Project description:Use of psychostimulants such as methylphenidate (Ritalin) in medical treatments and as cognitive enhancers in the healthy is increasing. Methylphenidate produces some addiction-related gene regulation in animal models. Recent findings show that combining selective serotonin reuptake inhibitor (SSRI) antidepressants such as fluoxetine with methylphenidate potentiates methylphenidate-induced gene regulation. We investigated the endurance of such abnormal gene regulation by assessing an established marker for altered gene regulation after drug treatments - blunting (repression) of immediate-early gene (IEG) inducibility - 14 days after repeated methylphenidate+fluoxetine treatment in adolescent rats. Thus, we measured the effects of a 6-day repeated treatment with methylphenidate (5 mg/kg), fluoxetine (5 mg/kg) or their combination on the inducibility (by cocaine) of neuroplasticity-related IEGs (Zif268, Homer1a) in the striatum, by in situ hybridization histochemistry.
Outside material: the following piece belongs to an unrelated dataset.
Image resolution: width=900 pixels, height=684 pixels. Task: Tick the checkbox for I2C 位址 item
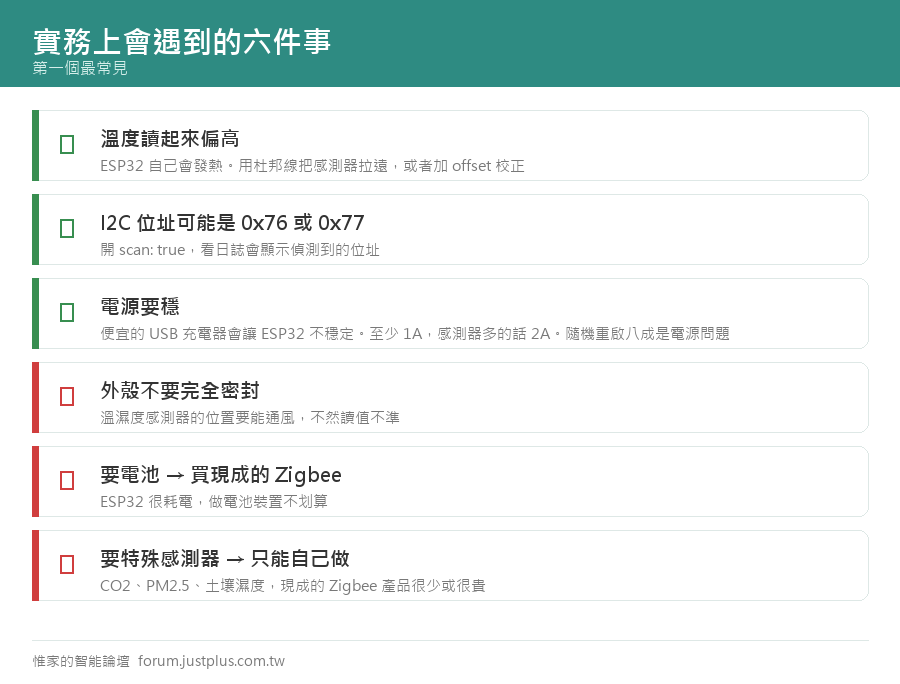(67, 228)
Repeated methylphenidate treatment alone produced modest gene blunting, while fluoxetine alone had no effect. In contrast, fluoxetine given in conjunction with methylphenidate produced pronounced potentiation of methylphenidate-induced blunting for both genes. This potentiation was seen in many functional domains of the striatum, but was most robust in the lateral, sensorimotor striatum. These enduring molecular changes were associated with potentiated induction of behavioral stereotypies in an open-field test. For illicit psychostimulants, blunting of gene expression is considered part of the molecular basis of addiction. Our results thus suggest that SSRIs such as fluoxetine may increase the addiction liability of methylphenidate. Key words: cognitive enhancer, dopamine, serotonin, gene expression, psychostimulant, SSRI antidepressant, striatum.